» **Exercise instructions**
Render every line of the data below as a JSON list of strings, one string per line, omitting blank lines.

» **Stored rows**

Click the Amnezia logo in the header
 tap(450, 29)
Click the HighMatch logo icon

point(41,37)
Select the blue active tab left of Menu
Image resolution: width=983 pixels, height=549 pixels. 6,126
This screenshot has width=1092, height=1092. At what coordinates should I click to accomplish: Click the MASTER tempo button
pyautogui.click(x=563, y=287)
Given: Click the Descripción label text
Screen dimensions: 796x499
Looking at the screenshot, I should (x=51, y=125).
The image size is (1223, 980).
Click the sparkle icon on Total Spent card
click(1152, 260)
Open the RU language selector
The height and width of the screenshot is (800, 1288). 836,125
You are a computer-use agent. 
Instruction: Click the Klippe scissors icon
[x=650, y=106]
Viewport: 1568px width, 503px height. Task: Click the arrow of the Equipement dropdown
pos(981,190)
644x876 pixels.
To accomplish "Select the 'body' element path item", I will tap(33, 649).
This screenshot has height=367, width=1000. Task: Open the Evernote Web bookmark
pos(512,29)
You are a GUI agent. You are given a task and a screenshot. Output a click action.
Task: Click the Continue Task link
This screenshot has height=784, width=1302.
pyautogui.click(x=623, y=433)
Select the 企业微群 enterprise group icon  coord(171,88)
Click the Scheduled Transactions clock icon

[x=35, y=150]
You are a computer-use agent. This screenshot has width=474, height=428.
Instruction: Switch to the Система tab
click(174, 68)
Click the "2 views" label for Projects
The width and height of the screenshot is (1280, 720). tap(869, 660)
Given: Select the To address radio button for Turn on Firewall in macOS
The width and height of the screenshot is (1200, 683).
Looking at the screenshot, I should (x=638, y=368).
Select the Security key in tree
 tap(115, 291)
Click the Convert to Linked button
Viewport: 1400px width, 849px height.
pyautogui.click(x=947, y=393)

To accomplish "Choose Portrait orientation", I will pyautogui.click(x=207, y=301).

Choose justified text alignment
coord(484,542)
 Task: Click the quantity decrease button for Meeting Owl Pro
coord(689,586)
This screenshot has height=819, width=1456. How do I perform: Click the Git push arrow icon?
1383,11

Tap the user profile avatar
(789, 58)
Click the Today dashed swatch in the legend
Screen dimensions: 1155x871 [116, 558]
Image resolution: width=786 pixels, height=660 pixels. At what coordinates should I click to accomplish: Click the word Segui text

» **Written answer**
[
  "Click the Amnezia logo in the header",
  " tap(450, 29)",
  "Click the HighMatch logo icon",
  "point(41,37)",
  "Select the blue active tab left of Menu",
  "Image resolution: width=983 pixels, height=549 pixels. 6,126",
  "This screenshot has width=1092, height=1092. At what coordinates should I click to accomplish: Click the MASTER tempo button",
  "pyautogui.click(x=563, y=287)",
  "Given: Click the Descripción label text",
  "Screen dimensions: 796x499",
  "Looking at the screenshot, I should (x=51, y=125).",
  "The image size is (1223, 980).",
  "Click the sparkle icon on Total Spent card",
  "click(1152, 260)",
  "Open the RU language selector",
  "The height and width of the screenshot is (800, 1288). 836,125",
  "You are a computer-use agent. ",
  "Instruction: Click the Klippe scissors icon",
  "[x=650, y=106]",
  "Viewport: 1568px width, 503px height. Task: Click the arrow of the Equipement dropdown",
  "pos(981,190)",
  "644x876 pixels.",
  "To accomplish \"Select the 'body' element path item\", I will tap(33, 649).",
  "This screenshot has height=367, width=1000. Task: Open the Evernote Web bookmark",
  "pos(512,29)",
  "You are a GUI agent. You are given a task and a screenshot. Output a click action.",
  "Task: Click the Continue Task link",
  "This screenshot has height=784, width=1302.",
  "pyautogui.click(x=623, y=433)",
  "Select the 企业微群 enterprise group icon  coord(171,88)",
  "Click the Scheduled Transactions clock icon",
  "[x=35, y=150]",
  "You are a computer-use agent. This screenshot has width=474, height=428.",
  "Instruction: Switch to the Система tab",
  "click(174, 68)",
  "Click the \"2 views\" label for Projects",
  "The width and height of the screenshot is (1280, 720). tap(869, 660)",
  "Given: Select the To address radio button for Turn on Firewall in macOS",
  "The width and height of the screenshot is (1200, 683).",
  "Looking at the screenshot, I should (x=638, y=368).",
  "Select the Security key in tree",
  " tap(115, 291)",
  "Click the Convert to Linked button",
  "Viewport: 1400px width, 849px height.",
  "pyautogui.click(x=947, y=393)",
  "To accomplish \"Choose Portrait orientation\", I will pyautogui.click(x=207, y=301).",
  "Choose justified text alignment",
  "coord(484,542)",
  " Task: Click the quantity decrease button for Meeting Owl Pro",
  "coord(689,586)",
  "This screenshot has height=819, width=1456. How do I perform: Click the Git push arrow icon?",
  "1383,11",
  "Tap the user profile avatar",
  "(789, 58)",
  "Click the Today dashed swatch in the legend",
  "Screen dimensions: 1155x871 [116, 558]",
  "Image resolution: width=786 pixels, height=660 pixels. At what coordinates should I click to accomplish: Click the word Segui text"
]